11. Léonard, Adoration des Mages, détail ; 12. Léonard, Cheval et cavalier (le même sujet dans deux vues différentes). Cambridge, Fitwilliam Museum ; 13. Rubens, Copie de la caricature de la bataille d’Anghiari, détail (Paris, Louvre) |
Dans les toutes premières années du XVIe siècle, l’artiste est engagé auprès de César Borgia et ce n’est qu’après l’échec de cette aventure (1502-1503) qu’il retourne à Florence pour remplir ses engagements auprès du gouvernement de la ville (1501), où il reste plus de deux ans (1503-1506), travaillant avec une “ application fébrile ” (Galluzzi). Il sera accueilli avec ses assistants par les Servites de la SS. Annunziata, et c’est là qu’il aura un atelier “portes ouvertes”. C’est ce que disent certaines sources, mais cela est aussi attesté par l’attention que certains artistes, et parmi les premiers Raphaël, réservent à l’atelier de Léonard et aux projets relatifs à deux thèmes, une image de la Madone avec Sainte Anne (une iconographie dans laquelle la divinité et la maternité naturelle sont entrelacées), et un renouvellement de la structure du portrait, dans la perspective de ce qui deviendra la Joconde. En outre, Léonard veut préparer un dessin à grande échelle pour la bataille, et il obtient de travailler dans une salle réservée à cette entreprise, la Sala del Papa de Santa Maria Novella, et c’est là qu’ont lieu les opérations qui ont précédé la tentative malheureuse de la peinture murale au Palazzo Vecchio. Mais Pier Soderini avait demandé le retour de Léonard afin d’obtenir d’autres contributions, liées à divers besoins de la région. Les compétences de Léonard étaient bien connues et il effectua diverses inspections le long du cours de l’Arno et sur la côte, au port de Piombino, produisant des cartes dont Paolo Galluzzi a souligné l’originalité: “Grâce à la vue à vol d’oiseau [...] Léonard a obtenu des résultats si efficaces et novateurs que la distinction claire et traditionnelle entre le dessin cartographique et le dessin de paysage s’est effondrée”. Parallèlement, Léonard poursuit ses études d’anatomie, se consacrant à la dissection à l’hôpital de Santa Maria Nuova: une recherche dont Domenico Laurenza a reconstitué en profondeur l’étendue dans le temps, mais aussi le fort engagement scientifico-philosophique et l’implication émotionnelle.

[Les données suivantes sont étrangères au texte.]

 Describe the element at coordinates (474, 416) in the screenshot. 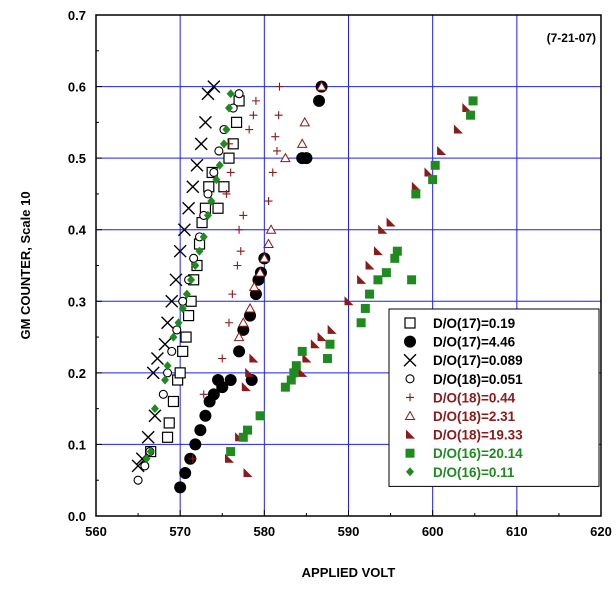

Le retour à Florence au début du siècle est donc caractérisé par une activité très intense et ramifiée, et il est difficile d’imaginer que Léonard ait pu travailler comme peintre dans d’autres lieux que ceux mentionnés ci-dessus, s’approchant d’une œuvre qui avait été interrompue vingt ans plus tôt, pour ne la reprendre que partiellement, presque sur un coup de tête. C’est une possibilité dont on ne trouve aucune trace dans la dense collection de notes autographes.
En définitive, la question est différente et elle a déjà été évoquée par des chercheurs à qui nous devons de précieuses contributions, citées à juste titre par Villata. Si l’on considère l’effort novateur de la composition dans son ensemble, où les éléments se croisent et se superposent selon une syntaxe profondément différente de celle adoptée avec succès par les contemporains, une composition dans laquelle peu de personnages sont reconnaissables et où certains épisodes sont splendidement isolés et indépendants, ... eh bien, il semble impossible de trouver une solution à ce problème.... enfin, il semble impossible que Léonard ait pu penser à aller plus loin, et peut-être à recouvrir de couleur cet ensemble monochrome chatoyant d’où émanent des actions, des émotions et des suggestions multiples: comme cela devait se produire avec la Scapiliata, et peut-être avec le nu de la Joconde (avant qu’un élève n’y mette la main après la mort du maître). Il y a eu une interruption, mais je crois qu’il faut respecter ce qui était une suspension “raisonnée” de la part de l’artiste, conscient d’avoir mené une expérience qui allait bien au-delà de son engagement professionnel, un témoignage qui pouvait être proposé comme une occasion de comparaison et de stimulation à un cercle restreint de “connaisseurs”, mais que, au-delà, peu auraient pu apprécier et surtout partager.